## ACTIVITY:
Check every line below for the word "will" and show those that hold it.

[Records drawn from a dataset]
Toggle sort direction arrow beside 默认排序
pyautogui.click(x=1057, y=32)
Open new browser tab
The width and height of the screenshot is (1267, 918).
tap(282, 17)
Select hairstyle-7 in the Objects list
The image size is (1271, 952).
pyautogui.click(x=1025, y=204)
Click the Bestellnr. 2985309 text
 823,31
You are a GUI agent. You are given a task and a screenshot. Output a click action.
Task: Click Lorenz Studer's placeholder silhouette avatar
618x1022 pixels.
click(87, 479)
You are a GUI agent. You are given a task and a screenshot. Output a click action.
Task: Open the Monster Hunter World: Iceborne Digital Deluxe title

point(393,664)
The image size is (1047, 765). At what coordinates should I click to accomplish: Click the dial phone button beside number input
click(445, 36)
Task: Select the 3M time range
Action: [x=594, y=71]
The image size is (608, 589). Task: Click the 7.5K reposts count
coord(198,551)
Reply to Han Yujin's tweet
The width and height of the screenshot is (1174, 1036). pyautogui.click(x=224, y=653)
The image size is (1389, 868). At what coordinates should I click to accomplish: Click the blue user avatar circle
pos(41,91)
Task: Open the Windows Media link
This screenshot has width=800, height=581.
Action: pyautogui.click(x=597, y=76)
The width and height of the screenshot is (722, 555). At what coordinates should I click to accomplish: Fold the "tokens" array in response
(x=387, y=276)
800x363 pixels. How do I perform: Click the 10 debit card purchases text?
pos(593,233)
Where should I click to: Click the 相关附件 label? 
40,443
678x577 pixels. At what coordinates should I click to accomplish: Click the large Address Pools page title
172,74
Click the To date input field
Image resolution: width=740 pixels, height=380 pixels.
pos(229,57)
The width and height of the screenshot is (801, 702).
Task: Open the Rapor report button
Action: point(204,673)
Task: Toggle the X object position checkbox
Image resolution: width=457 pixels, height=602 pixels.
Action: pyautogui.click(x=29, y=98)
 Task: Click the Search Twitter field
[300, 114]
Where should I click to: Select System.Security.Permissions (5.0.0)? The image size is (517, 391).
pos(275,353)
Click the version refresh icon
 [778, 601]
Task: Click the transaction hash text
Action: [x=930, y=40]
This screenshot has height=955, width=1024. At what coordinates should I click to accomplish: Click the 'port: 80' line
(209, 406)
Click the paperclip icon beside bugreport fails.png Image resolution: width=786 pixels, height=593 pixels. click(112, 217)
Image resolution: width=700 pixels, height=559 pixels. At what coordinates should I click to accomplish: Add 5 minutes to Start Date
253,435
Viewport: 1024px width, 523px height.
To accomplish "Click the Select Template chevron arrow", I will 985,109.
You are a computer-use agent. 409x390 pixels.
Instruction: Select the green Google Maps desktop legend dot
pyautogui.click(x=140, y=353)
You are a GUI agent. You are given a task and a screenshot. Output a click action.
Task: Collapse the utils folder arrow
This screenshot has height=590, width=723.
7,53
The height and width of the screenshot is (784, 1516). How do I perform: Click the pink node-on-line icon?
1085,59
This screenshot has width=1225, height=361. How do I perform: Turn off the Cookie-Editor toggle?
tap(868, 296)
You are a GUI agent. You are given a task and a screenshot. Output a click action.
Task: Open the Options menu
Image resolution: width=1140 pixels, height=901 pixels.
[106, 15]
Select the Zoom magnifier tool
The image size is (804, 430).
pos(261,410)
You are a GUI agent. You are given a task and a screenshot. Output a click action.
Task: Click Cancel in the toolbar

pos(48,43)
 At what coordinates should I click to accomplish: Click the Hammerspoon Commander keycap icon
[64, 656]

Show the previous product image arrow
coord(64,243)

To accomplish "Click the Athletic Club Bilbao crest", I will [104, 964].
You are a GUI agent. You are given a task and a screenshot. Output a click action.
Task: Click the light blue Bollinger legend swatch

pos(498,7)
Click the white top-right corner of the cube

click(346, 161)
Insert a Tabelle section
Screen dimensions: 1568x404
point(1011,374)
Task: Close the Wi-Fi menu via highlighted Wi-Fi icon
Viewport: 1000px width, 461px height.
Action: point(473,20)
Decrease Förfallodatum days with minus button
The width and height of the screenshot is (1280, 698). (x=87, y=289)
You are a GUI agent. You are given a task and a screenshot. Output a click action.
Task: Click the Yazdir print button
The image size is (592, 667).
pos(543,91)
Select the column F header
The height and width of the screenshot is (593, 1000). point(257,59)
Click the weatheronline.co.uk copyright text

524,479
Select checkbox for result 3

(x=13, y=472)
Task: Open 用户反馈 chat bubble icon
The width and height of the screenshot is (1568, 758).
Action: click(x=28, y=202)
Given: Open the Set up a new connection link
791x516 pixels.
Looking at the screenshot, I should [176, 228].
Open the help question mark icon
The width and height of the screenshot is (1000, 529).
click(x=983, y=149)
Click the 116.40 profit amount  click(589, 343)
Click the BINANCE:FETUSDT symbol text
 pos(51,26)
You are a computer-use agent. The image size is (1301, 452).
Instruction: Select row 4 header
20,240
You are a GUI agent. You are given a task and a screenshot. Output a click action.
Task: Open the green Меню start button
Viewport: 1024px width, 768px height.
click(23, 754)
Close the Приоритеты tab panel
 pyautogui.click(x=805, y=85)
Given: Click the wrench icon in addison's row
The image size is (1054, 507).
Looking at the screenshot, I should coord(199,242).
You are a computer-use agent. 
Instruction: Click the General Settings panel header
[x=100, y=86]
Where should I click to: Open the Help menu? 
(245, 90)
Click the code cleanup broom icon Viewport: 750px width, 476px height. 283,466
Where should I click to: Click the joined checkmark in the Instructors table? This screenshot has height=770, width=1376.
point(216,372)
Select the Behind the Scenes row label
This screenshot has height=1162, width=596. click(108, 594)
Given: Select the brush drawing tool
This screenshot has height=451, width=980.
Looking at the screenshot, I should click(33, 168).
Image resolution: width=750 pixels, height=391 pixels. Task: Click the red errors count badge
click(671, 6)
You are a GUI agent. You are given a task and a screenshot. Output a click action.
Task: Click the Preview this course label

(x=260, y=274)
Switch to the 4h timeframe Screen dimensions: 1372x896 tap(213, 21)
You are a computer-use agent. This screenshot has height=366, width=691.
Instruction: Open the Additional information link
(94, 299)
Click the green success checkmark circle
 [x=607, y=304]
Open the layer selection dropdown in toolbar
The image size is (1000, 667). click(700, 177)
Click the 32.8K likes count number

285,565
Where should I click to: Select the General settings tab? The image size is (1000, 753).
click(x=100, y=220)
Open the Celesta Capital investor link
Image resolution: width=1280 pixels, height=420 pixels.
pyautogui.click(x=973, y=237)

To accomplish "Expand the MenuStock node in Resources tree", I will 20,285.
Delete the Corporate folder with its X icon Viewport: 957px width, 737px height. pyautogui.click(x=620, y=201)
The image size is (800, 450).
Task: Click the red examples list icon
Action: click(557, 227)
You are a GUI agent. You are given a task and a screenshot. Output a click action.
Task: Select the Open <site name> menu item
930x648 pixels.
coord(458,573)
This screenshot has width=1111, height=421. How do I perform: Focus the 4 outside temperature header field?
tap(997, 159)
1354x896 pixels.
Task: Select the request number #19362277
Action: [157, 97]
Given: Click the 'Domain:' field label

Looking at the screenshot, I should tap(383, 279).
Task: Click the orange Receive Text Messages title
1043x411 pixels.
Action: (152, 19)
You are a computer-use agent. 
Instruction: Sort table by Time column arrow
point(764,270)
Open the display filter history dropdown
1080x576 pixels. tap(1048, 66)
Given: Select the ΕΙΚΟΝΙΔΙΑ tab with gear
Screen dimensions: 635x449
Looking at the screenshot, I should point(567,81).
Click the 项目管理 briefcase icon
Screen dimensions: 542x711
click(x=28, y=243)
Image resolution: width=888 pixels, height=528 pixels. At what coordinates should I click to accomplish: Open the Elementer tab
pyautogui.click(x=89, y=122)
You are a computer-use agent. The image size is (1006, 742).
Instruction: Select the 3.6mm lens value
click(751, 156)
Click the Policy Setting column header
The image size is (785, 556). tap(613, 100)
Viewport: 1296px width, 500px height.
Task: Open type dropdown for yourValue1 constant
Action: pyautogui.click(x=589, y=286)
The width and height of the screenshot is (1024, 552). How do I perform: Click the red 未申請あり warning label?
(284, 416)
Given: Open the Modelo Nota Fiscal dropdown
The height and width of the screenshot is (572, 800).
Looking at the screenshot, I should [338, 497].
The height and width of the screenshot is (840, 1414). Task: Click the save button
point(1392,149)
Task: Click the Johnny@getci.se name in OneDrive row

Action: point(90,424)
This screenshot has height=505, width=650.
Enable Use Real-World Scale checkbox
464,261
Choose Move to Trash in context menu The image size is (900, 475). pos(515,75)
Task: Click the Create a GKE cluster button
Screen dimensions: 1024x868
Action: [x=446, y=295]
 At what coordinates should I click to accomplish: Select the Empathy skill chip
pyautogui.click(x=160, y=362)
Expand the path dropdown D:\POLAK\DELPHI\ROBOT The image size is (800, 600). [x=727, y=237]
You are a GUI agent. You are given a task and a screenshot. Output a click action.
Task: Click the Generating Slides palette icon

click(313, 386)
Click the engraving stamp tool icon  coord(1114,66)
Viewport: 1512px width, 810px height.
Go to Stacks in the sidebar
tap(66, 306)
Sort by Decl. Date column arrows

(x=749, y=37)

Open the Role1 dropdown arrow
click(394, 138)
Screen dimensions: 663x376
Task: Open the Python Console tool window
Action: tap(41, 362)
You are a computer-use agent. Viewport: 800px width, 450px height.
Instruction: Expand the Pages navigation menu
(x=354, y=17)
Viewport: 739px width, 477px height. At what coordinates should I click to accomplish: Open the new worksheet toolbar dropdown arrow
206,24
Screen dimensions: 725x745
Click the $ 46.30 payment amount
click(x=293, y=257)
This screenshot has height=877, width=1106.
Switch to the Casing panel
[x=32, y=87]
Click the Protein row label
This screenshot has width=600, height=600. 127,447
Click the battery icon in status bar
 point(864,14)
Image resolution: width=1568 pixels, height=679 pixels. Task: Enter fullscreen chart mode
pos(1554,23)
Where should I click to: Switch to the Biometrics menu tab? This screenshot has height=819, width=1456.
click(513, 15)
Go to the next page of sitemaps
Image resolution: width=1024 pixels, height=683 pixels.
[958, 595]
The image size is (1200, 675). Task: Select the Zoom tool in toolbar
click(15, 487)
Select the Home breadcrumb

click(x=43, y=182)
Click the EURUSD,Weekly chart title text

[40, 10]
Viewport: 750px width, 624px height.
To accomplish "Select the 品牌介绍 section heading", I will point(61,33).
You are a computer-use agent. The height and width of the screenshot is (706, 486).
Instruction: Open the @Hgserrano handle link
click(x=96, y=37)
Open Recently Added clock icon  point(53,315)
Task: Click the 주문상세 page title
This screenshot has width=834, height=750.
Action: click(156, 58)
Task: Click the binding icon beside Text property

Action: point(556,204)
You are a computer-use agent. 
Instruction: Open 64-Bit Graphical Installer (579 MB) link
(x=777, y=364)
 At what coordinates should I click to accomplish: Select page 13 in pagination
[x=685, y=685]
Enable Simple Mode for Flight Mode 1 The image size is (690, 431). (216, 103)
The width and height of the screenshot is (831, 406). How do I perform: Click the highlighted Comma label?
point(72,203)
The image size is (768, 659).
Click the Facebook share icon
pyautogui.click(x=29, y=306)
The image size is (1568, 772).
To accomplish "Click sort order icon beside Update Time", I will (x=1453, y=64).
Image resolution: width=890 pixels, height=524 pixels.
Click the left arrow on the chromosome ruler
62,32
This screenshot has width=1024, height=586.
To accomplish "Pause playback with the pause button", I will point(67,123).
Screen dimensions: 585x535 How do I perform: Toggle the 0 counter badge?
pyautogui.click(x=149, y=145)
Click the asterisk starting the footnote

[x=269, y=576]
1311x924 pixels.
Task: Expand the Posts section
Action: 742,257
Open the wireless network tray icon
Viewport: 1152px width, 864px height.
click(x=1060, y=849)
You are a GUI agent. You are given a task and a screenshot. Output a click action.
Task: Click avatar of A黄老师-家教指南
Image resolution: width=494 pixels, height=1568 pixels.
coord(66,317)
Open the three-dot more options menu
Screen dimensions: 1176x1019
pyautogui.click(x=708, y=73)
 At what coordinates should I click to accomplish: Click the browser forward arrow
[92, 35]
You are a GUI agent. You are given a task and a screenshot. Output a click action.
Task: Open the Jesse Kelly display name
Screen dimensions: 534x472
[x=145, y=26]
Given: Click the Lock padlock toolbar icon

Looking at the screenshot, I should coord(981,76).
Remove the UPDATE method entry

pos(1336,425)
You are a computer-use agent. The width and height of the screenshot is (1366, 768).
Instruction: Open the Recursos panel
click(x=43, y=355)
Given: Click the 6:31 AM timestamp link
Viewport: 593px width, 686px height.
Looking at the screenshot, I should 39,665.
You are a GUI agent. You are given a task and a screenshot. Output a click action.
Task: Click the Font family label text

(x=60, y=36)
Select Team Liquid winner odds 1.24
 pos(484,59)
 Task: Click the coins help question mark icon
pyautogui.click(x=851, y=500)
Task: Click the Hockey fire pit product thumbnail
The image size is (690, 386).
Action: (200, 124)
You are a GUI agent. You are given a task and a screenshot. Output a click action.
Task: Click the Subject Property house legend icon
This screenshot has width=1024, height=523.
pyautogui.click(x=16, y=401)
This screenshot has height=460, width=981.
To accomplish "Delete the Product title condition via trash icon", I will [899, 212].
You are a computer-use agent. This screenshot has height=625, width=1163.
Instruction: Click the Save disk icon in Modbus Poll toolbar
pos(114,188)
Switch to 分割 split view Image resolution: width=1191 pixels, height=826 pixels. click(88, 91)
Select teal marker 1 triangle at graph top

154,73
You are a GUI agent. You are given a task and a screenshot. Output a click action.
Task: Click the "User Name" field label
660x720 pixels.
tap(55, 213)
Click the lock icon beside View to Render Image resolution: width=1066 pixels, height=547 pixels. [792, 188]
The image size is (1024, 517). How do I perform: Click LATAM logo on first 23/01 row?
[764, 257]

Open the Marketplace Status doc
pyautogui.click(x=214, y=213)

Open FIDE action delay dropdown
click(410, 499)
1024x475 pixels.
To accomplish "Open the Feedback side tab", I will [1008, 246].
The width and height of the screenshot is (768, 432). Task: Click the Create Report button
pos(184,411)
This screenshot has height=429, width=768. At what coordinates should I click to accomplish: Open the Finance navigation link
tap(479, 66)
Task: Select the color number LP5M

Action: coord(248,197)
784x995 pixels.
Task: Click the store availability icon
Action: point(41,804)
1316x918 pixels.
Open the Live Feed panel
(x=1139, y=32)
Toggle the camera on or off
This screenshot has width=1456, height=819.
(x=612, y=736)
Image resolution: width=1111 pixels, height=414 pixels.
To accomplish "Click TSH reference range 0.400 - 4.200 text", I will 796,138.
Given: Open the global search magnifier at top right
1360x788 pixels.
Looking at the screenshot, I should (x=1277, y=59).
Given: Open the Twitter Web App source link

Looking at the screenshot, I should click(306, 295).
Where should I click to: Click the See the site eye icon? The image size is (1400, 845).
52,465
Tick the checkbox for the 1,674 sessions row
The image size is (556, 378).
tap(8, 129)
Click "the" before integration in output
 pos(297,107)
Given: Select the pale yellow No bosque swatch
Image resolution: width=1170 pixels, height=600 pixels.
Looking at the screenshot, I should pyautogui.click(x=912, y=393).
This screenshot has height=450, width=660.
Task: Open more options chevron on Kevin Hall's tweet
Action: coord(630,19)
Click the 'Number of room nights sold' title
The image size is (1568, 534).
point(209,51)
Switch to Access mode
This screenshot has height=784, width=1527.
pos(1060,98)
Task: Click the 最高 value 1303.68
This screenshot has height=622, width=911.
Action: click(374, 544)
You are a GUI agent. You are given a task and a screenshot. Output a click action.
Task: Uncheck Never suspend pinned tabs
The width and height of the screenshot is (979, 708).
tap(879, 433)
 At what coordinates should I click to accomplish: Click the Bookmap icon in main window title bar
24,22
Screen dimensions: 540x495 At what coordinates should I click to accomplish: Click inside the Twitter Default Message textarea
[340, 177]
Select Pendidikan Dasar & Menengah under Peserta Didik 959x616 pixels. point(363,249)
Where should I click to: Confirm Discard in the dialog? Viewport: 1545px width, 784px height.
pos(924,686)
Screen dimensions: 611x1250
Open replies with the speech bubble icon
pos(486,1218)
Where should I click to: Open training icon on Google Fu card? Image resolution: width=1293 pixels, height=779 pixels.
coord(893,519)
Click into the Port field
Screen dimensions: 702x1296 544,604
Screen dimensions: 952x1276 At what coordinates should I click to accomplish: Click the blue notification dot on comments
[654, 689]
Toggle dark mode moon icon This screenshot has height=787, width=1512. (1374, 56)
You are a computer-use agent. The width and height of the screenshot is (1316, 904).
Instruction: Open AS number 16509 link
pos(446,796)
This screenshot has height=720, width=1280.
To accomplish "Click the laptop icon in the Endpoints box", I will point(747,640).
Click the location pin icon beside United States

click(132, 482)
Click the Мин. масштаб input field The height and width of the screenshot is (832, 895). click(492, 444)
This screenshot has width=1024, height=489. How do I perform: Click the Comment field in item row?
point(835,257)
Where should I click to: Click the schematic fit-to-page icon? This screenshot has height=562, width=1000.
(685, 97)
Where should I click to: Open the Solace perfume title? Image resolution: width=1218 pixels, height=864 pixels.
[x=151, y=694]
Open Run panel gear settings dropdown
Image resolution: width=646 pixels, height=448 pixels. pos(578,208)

## REPLY TO THE TASK:
To accomplish "Click the Select Template chevron arrow", I will 985,109.
To accomplish "Click the Athletic Club Bilbao crest", I will [104, 964].
To accomplish "Expand the MenuStock node in Resources tree", I will 20,285.
To accomplish "Select the 品牌介绍 section heading", I will point(61,33).
To accomplish "Click sort order icon beside Update Time", I will (x=1453, y=64).
To accomplish "Pause playback with the pause button", I will point(67,123).
To accomplish "Delete the Product title condition via trash icon", I will [899, 212].
To accomplish "Open the Feedback side tab", I will [1008, 246].
To accomplish "Click TSH reference range 0.400 - 4.200 text", I will 796,138.
To accomplish "Click the laptop icon in the Endpoints box", I will point(747,640).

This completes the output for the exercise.